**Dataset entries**
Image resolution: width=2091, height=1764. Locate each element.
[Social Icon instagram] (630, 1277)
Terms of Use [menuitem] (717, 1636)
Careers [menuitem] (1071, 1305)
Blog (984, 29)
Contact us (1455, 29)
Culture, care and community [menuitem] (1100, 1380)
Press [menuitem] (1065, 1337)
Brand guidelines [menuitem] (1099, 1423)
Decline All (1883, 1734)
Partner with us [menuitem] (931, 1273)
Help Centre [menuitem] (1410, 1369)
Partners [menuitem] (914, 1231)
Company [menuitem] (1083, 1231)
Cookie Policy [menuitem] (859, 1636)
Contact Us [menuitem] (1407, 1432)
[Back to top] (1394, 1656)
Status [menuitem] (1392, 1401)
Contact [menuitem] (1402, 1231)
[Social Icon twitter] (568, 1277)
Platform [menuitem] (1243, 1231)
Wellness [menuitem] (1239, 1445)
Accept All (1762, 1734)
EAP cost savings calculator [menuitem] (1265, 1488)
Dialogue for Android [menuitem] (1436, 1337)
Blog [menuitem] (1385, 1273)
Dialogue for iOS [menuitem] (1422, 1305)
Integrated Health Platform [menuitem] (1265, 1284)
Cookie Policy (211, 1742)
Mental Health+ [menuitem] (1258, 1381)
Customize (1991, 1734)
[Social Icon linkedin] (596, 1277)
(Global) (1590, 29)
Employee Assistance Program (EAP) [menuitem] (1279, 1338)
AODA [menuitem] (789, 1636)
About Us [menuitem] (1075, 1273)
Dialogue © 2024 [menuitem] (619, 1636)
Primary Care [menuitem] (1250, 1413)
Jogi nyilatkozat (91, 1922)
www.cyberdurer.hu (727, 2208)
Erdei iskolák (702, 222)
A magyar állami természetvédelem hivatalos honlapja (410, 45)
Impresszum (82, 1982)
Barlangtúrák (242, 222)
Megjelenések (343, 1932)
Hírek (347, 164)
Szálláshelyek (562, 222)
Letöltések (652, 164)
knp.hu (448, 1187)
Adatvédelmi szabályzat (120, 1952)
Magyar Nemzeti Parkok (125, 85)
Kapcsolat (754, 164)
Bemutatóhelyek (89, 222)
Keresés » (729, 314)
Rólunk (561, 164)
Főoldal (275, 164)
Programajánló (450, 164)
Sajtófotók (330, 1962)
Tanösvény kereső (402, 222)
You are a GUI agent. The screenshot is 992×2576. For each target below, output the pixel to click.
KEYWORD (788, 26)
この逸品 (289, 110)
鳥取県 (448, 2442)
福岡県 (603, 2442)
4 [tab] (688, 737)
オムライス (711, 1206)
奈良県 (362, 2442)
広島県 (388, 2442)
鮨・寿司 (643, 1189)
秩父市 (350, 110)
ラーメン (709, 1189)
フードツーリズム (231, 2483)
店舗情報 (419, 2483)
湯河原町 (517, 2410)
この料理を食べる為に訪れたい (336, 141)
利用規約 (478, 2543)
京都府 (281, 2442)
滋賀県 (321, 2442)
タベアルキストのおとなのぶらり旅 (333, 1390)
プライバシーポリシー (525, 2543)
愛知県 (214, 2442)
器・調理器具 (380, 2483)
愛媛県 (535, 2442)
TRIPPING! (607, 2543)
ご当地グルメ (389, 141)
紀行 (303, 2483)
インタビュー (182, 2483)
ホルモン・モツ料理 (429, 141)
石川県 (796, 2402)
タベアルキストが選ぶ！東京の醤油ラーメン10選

**What the task asks**
Report, for the data above, every line in which the string "Platform" appears.

**Exercise solution**
Platform [menuitem] (1243, 1231)
Integrated Health Platform [menuitem] (1265, 1284)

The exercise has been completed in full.